The actual computation, the bit that was previously multi threaded (or more commonly, multi process) on a CPU, now lives on a GPU. I'm not sure what's silly? The compute bound workload, is now done on the GPU. The IO workload is still done on the CPU, in an inherently single threaded fashion. Even when the multi process computation was done on the CPU, load and store operations were still single threaded. This stands to reason since there is no advantage in splitting 500 concurrent hosts connections into 500* CPU cores connections to hit a central data repository with...

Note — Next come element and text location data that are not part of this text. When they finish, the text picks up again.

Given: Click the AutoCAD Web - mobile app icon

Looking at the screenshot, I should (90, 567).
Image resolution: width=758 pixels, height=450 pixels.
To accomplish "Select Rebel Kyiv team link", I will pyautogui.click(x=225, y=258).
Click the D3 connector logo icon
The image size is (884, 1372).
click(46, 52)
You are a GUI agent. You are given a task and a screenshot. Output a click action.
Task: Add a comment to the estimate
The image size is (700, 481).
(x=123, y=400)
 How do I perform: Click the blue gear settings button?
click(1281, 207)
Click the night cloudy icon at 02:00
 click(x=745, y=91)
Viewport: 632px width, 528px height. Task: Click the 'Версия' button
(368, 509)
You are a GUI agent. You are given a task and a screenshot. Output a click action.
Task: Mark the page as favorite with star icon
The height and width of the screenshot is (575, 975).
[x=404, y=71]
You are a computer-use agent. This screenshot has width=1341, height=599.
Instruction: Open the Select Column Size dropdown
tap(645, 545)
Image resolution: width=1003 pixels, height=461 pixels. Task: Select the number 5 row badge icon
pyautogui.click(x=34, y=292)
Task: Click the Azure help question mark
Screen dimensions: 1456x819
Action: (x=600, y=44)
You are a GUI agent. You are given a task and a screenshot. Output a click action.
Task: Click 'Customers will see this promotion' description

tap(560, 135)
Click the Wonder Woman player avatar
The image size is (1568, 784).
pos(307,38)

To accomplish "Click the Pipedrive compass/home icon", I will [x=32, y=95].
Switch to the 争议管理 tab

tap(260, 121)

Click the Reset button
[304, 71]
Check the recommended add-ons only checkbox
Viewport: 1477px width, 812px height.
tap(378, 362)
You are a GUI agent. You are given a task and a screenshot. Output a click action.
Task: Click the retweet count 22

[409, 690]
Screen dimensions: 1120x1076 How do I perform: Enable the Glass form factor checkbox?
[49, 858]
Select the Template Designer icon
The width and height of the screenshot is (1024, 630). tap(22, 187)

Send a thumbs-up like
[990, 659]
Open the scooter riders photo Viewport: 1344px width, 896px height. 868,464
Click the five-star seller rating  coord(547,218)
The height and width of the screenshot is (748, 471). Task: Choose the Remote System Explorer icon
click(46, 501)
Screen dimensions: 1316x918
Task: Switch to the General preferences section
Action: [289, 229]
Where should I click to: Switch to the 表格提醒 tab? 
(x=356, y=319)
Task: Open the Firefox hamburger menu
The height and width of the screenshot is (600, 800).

I can't think of any code off the top of my head that calls gethostbyname repeatedly. Maybe a network server of some description which is doing reverse lookups to allow for logging purposes? Although that seems inefficient, I can't think of a real time use case for the host name when you're already in possession of the IP, I can only think of logging / reporting uses cases which would be better served doing the lookup after the fact / offline.

If that's a valid example of what you're suggesting, then would the existing threaded code not be more efficiently implemented asynchronously? There's a finite limit to the number of threads you can create and schedule for these blocking calls, at some point you will have to introduce an async tactic. At that point, why not drop the threading altogether?

You say you would rather build a model on top of threads. Why? Does it make your testing simpler? Does it reduce the time for new starts to get up to speed with your code? Does it reduce the SLOC count? Is it simpler to reason about?

I hope you would agree, in all these cases and many more, threading is at a significant disadvantage. I stand by the assertion that its dead(-ish).

The ish qualifier comes from another case we've not discussed, yet!